Even in those early years, Doctor Who drew in some of the top writers on television and beyond. Douglas Adams, the man behind The Hitchhiker's Guide to the Galaxy, served as script editor for the show for a time in the 1970s, when the series consistently experimented with science-fiction tropes. In the 1980s, though, executive meddling started to interfere. Innovation scaled back as the BBC tried to streamline characters and keep plots simpler. BBC Controller Michael Grade hated the show and tried to cancel it in the mid '80s, leading it to go on an 18-month hiatus before returning with a smaller budget, running for a few more years, and getting canceled in 1989. A television movie and failed back-door pilot aired in 1996, but for more than a decade, Doctor Who lived off screens.
Live it did, though. Even with the show being gone, Doctor Who remained in the UK’s cultural imagination. People still knew what a Dalek or the TARDIS was. Hardcore fans were a big reason why. Magazines, novels, and audio plays went into production, the latter even using the actors from the show to craft new stories. These new stories kept many original viewers engaged with the show they loved, and offered younger people who might have caught the rare rerun a chance to explore the show further. For fans old and new, it was a time for them to formulate stories they wanted to tell.

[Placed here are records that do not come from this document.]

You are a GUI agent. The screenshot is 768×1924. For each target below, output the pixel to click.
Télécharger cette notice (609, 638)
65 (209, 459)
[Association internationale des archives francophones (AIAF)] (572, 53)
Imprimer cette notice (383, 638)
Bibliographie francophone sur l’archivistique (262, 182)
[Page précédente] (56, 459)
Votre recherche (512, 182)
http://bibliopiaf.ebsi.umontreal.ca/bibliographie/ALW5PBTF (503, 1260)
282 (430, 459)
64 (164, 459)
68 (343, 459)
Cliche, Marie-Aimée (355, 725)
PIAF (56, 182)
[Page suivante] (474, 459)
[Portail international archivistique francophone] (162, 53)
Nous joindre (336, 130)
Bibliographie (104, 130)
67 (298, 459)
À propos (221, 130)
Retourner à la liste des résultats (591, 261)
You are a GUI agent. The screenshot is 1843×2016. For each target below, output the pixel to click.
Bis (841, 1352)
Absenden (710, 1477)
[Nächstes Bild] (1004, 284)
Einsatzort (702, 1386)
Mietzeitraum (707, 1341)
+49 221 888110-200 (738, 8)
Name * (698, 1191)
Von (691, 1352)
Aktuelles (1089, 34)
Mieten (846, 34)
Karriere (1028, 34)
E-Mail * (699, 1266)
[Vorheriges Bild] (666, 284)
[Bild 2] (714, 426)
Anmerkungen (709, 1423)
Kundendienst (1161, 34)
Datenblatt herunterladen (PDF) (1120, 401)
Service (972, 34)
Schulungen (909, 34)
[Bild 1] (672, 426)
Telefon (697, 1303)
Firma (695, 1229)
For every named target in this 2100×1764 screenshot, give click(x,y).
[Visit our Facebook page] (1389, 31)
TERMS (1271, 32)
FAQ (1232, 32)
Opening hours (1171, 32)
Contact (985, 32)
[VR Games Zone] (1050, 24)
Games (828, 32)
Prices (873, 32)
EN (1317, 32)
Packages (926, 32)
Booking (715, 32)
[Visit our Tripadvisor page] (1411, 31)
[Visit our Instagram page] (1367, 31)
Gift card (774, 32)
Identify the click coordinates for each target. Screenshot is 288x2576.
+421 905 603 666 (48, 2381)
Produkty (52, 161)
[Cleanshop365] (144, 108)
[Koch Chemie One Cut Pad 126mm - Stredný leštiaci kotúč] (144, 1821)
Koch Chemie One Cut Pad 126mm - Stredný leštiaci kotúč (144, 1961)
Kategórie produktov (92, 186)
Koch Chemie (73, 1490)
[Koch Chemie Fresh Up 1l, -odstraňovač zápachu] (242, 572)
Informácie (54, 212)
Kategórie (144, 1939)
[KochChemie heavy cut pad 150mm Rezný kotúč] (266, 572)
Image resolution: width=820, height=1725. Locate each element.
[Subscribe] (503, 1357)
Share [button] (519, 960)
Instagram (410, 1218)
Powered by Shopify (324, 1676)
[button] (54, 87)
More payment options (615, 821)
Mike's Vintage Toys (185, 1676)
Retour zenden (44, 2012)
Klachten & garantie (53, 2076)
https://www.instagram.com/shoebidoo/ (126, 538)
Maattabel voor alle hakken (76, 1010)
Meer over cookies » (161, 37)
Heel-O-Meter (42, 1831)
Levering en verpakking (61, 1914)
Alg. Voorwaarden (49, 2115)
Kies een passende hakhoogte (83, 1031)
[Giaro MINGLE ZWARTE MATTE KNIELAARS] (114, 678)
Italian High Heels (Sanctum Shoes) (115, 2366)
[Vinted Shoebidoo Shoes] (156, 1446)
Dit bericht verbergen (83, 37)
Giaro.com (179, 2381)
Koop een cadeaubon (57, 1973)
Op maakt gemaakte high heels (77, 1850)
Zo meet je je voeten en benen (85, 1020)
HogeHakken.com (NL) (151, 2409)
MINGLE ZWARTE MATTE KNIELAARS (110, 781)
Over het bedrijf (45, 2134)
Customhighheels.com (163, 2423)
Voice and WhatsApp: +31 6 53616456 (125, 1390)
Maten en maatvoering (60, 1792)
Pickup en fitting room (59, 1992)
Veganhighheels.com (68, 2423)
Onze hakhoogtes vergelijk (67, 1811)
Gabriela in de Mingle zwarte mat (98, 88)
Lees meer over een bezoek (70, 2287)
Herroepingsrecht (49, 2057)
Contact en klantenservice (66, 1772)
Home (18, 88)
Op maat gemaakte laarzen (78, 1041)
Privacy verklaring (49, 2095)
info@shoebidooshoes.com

“I got into Doctor Who 20 years ago, when it was still a little program to be slightly ashamed of,” said Scott Handcock, a former production secretary for the revival, and producer for the Doctor Who audio spinoffs Bernice Summerfield and Gallifrey. “Something about it caught my eye. Doctor Who was just slightly cleverer, and less conventional. Even as a kid, the less conventional side appealed to me.”
And part of that appeal, not just for viewers but also writers, is its limitlessness. Doctor Who can be anything. If you strip it down to its core concept, it's the platform for every genre and plot imaginable.
“It's a perfect story engine in many ways. The lead can change, you can go anywhere in space and time, the box itself is kind of weird, so we can have an excuse as to why it suddenly disappears at any moment,” said Rudy Jahchan, who along with Liz Shannon Miller hosts the time-travel and Doctor Who-themed podcast Timey Wimey TV. “They can always make it be whatever it needs to be for the years it's in.”
Early on, the show stepped away from its educational nature and started playing with more fantastic ideas, and also genres. There were seasons that played homage to the '60s spy craze, Hammer Horror, and the existential science-fiction stories that filled the '70s. And now the show has fully embraced its genre-busting nature. Recent seasons have mixed pirate adventures, government conspiracy thrillers, and ghost stories, sometimes back to back.